Friday, January 13, 2012

SIGIR Poster on Multi-Document Summarization

I read the poster MSSF: A Multi-Document Summarization Framework based on Submodularity (SIGIR 2011). It talked solving the problem using a budgeted maximum coverage problem based on submodularity. Some points to read about
  • Let E be a finite set.
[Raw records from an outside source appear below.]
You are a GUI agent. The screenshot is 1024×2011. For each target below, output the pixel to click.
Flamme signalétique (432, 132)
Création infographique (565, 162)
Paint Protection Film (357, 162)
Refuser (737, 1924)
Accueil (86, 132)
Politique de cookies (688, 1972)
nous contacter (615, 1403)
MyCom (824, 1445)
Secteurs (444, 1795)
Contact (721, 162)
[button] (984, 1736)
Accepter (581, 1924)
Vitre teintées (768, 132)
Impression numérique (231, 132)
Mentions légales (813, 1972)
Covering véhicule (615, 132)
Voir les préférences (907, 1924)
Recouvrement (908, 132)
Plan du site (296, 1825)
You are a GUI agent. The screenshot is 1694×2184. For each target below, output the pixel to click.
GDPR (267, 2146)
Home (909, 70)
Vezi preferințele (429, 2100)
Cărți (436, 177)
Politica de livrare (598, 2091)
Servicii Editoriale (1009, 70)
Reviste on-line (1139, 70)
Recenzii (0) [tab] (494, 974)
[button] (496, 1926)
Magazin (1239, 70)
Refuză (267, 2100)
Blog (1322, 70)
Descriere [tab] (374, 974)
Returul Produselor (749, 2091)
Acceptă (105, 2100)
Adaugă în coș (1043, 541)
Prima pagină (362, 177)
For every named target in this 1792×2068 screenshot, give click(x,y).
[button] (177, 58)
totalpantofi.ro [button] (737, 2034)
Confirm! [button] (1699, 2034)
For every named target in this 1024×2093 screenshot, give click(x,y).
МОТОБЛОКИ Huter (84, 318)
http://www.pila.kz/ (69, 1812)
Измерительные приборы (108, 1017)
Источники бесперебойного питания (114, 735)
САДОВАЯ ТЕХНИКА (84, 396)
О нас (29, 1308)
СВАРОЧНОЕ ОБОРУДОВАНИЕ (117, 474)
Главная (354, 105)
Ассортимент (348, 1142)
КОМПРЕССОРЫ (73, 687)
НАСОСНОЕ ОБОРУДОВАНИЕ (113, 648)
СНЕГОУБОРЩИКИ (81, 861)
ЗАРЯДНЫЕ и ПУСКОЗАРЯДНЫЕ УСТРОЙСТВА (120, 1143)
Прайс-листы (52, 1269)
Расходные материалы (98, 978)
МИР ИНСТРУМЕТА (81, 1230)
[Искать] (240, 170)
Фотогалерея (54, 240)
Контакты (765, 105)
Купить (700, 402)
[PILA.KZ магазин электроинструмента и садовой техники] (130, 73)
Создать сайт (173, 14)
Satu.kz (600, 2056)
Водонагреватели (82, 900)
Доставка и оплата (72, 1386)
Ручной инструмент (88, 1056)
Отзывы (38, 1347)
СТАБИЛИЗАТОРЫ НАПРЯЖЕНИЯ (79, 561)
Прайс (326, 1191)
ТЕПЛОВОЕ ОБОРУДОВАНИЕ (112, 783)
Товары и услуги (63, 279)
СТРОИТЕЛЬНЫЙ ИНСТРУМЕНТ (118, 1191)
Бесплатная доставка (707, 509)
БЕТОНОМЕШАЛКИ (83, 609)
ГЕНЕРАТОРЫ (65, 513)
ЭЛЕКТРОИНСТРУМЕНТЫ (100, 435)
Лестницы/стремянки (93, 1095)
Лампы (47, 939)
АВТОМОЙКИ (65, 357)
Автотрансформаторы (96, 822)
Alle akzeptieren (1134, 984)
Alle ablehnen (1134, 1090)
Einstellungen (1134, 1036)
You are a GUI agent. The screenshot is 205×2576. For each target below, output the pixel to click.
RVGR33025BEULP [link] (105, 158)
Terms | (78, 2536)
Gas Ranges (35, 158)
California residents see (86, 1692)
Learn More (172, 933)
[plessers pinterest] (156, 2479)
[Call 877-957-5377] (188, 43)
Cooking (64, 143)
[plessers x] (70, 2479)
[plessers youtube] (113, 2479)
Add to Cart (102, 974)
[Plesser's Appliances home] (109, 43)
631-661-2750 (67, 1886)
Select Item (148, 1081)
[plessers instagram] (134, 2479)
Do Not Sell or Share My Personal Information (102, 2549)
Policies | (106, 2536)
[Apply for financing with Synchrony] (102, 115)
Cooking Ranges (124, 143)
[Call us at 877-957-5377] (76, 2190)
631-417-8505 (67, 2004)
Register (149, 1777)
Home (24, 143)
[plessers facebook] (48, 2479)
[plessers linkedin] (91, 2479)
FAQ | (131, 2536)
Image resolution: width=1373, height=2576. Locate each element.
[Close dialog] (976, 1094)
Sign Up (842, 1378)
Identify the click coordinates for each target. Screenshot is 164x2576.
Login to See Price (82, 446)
The function f:Pow(E)->R is submodular if, for any S \subset T \subset E, and s \in E \ T we have
f(T U {s}) - f(T) <= f(S U {s}) - f(S).
Submodular functions are closed under non-negative linear combinations.
  • Budgeted Maximum Coverage Problem (NP-Hard): Given a set E of sentences, where each subset S has an influence i(S) and a cost c(S), and a budget b, find a subset S of E which has the larget possible influence while the total cost does not exceed b.
  • For example, b is the maximum number of sentences in the summary, c(S) = number of sentences in S, and i(S) is a submodular function measuring the influence of the summary S, then there exist algorithms to solve this problem approximately. Different functions i(S) were proposed in the poster, for different settings (simple summarization, query-focused ~, update ~, comparitive ~). For the simple case
i(S) = \sum{s_i \in E\S} \sum{s_j \in S} sim(s_i, s_j) - \sum{s_i,s_j\in S, s_i != s_j} sim(s_i, s_j) = f1(S) - f2(S)
  • f1(S) measures to what degree S represents E, and f2(S) measures redundancies within S. f1(S) and -f2(S) are both submodular, so i(S) is also submodular.
Things to look up
  • Budgeted Maximum Coverage Problem. Khuller, Moss, Naor. 1999, Minoux 1978.
  • Maximum Marginal Relevance, Update summarization, Comparitive summarization, Query-focused summarization

Thursday, January 5, 2012

I am attending a School on Network Science at ECE, IISc, organized as part of the IMI, and funded by ICTS. I jotted down some points for revision/future look-up.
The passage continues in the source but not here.